## Work to be completed
For every entry that follows, return an identical copy.

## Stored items
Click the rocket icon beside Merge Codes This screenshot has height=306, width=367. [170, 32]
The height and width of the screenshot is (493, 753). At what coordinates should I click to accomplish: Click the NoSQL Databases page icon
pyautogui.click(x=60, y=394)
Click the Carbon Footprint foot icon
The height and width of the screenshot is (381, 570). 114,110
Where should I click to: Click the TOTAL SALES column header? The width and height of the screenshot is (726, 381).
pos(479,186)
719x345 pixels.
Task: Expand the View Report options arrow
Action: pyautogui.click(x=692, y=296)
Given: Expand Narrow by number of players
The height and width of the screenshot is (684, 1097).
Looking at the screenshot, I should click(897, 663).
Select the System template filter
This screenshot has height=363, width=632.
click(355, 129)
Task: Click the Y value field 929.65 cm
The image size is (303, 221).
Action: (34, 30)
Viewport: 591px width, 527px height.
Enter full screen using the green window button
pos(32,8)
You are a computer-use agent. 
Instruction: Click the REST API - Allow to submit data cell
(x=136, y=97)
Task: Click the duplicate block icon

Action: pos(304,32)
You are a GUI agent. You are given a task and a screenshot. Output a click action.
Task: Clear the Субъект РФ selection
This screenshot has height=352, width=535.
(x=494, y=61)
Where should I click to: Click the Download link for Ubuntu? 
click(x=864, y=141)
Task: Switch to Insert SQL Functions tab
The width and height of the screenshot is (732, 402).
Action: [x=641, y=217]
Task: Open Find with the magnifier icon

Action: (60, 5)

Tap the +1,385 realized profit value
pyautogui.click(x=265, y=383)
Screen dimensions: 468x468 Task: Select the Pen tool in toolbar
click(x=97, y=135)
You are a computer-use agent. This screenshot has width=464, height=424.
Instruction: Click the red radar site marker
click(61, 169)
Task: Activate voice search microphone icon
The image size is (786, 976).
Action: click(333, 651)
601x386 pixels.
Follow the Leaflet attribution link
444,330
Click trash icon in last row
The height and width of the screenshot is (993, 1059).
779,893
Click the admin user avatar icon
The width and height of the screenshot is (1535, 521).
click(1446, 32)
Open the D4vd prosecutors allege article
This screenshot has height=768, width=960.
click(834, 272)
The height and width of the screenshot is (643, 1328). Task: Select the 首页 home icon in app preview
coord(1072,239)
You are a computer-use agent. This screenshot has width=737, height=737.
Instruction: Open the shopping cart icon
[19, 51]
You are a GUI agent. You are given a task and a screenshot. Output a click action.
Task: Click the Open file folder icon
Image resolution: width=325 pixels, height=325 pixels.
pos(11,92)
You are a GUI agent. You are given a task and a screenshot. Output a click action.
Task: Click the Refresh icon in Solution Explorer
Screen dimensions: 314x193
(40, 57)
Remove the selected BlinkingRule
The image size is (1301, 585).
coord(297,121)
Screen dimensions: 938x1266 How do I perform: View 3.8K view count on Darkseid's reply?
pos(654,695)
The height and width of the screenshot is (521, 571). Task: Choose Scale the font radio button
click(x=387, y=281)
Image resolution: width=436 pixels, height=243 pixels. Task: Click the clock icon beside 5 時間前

## Written solution
Click the rocket icon beside Merge Codes This screenshot has height=306, width=367. [170, 32]
The height and width of the screenshot is (493, 753). At what coordinates should I click to accomplish: Click the NoSQL Databases page icon
pyautogui.click(x=60, y=394)
Click the Carbon Footprint foot icon
The height and width of the screenshot is (381, 570). 114,110
Where should I click to: Click the TOTAL SALES column header? The width and height of the screenshot is (726, 381).
pos(479,186)
719x345 pixels.
Task: Expand the View Report options arrow
Action: pyautogui.click(x=692, y=296)
Given: Expand Narrow by number of players
The height and width of the screenshot is (684, 1097).
Looking at the screenshot, I should click(897, 663).
Select the System template filter
This screenshot has height=363, width=632.
click(355, 129)
Task: Click the Y value field 929.65 cm
The image size is (303, 221).
Action: (34, 30)
Viewport: 591px width, 527px height.
Enter full screen using the green window button
pos(32,8)
You are a computer-use agent. 
Instruction: Click the REST API - Allow to submit data cell
(x=136, y=97)
Task: Click the duplicate block icon

Action: pos(304,32)
You are a GUI agent. You are given a task and a screenshot. Output a click action.
Task: Clear the Субъект РФ selection
This screenshot has height=352, width=535.
(x=494, y=61)
Where should I click to: Click the Download link for Ubuntu? 
click(x=864, y=141)
Task: Switch to Insert SQL Functions tab
The width and height of the screenshot is (732, 402).
Action: [x=641, y=217]
Task: Open Find with the magnifier icon

Action: (60, 5)

Tap the +1,385 realized profit value
pyautogui.click(x=265, y=383)
Screen dimensions: 468x468 Task: Select the Pen tool in toolbar
click(x=97, y=135)
You are a computer-use agent. This screenshot has width=464, height=424.
Instruction: Click the red radar site marker
click(61, 169)
Task: Activate voice search microphone icon
The image size is (786, 976).
Action: click(333, 651)
601x386 pixels.
Follow the Leaflet attribution link
444,330
Click trash icon in last row
The height and width of the screenshot is (993, 1059).
779,893
Click the admin user avatar icon
The width and height of the screenshot is (1535, 521).
click(1446, 32)
Open the D4vd prosecutors allege article
This screenshot has height=768, width=960.
click(834, 272)
The height and width of the screenshot is (643, 1328). Task: Select the 首页 home icon in app preview
coord(1072,239)
You are a computer-use agent. This screenshot has width=737, height=737.
Instruction: Open the shopping cart icon
[19, 51]
You are a GUI agent. You are given a task and a screenshot. Output a click action.
Task: Click the Open file folder icon
Image resolution: width=325 pixels, height=325 pixels.
pos(11,92)
You are a GUI agent. You are given a task and a screenshot. Output a click action.
Task: Click the Refresh icon in Solution Explorer
Screen dimensions: 314x193
(40, 57)
Remove the selected BlinkingRule
The image size is (1301, 585).
coord(297,121)
Screen dimensions: 938x1266 How do I perform: View 3.8K view count on Darkseid's reply?
pos(654,695)
The height and width of the screenshot is (521, 571). Task: Choose Scale the font radio button
click(x=387, y=281)
Image resolution: width=436 pixels, height=243 pixels. Task: Click the clock icon beside 5 時間前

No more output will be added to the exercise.